Heat Weighted Load Balancing

Scylla 2.0’s New Feature in-depth: Heat Weighted Load Balancing

With time, a Scylla cluster adapts to an application’s behavior. Given a steady read-mostly workload, after an initial warm-up period, all nodes will have their caches populated with a working set, and the workload will see a certain cache hit rate and enjoy a certain performance level (throughput and latency).

In this post, we consider what happens if one of the nodes loses its cache. This is not an uncommon event: It happens, for example, during rolling upgrades when individual nodes are rebooted while the entire cluster remains operational and expected to continue to perform well. But as we shall show below, balancing the work naively among the nodes can result in overloading of the cold nodes (those with empty caches) and degraded performance of the entire cluster – especially noticeable as increased latency. In addition to understanding the problem, we will also present a solution – heat-weighted load balancing, a new feature of Scylla 2.0.
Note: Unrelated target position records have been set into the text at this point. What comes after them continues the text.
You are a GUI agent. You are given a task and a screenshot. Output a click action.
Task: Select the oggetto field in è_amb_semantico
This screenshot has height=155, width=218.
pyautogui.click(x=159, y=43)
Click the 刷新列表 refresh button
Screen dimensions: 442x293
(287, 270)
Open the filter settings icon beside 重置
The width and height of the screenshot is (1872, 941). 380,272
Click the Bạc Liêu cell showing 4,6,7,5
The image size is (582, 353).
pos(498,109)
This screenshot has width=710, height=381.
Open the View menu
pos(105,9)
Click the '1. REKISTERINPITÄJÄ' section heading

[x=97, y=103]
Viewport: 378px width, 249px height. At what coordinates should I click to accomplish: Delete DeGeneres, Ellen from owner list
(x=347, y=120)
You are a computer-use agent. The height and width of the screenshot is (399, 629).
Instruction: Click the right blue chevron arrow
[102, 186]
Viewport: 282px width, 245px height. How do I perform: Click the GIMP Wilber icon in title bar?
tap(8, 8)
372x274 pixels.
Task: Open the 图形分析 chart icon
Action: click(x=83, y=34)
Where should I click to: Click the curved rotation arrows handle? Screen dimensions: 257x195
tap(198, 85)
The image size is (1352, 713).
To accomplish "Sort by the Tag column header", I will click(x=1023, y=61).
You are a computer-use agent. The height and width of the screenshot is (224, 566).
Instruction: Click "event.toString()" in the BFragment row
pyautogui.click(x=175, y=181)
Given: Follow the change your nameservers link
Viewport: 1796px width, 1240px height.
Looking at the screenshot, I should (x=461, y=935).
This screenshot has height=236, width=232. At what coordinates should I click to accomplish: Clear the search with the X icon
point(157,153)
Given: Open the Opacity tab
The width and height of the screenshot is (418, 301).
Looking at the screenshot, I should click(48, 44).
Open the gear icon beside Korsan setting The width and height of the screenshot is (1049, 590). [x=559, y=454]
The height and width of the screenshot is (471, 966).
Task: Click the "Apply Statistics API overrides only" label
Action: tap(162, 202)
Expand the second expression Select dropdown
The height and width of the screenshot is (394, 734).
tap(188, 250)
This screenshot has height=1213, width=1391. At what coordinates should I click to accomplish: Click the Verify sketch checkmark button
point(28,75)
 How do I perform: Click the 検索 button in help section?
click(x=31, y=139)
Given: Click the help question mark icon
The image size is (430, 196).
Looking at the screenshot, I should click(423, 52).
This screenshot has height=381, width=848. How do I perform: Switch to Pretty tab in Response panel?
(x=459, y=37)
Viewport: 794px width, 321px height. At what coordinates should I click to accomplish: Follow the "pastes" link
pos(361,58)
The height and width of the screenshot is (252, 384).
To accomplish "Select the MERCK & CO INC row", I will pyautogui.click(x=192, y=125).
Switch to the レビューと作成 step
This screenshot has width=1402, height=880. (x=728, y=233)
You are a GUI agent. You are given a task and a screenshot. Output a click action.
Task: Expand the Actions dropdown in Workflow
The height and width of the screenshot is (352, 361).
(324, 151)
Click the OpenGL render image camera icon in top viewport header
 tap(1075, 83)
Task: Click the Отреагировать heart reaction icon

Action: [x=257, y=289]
To make a long story short, heat-weighted load balancing gives cold nodes less work. But the devil is in the details: Exactly how much work should we give each node? How do we do this when a consistency level greater than one requires giving work to more than one node? How can we rebalance the load after the token-aware driver already divides the requests evenly between coordinator nodes? And how do we rebalance this load without overwhelming the network with forwarded requests? We will survey very briefly some of these details and then present experimental results which demonstrate that heat-weighted load balancing achieves its goal of keeping the latency low even when a node is rebooted.

Seeing the problem

So let’s start by looking at what happens to a cluster’s performance today without heat-weighted load balancing when one of the nodes restarts with an empty cache. We set up a three-node cluster with data and a certain read workload with the consistency level set to QUORUM. Let’s take a look in Graphana and observe the results.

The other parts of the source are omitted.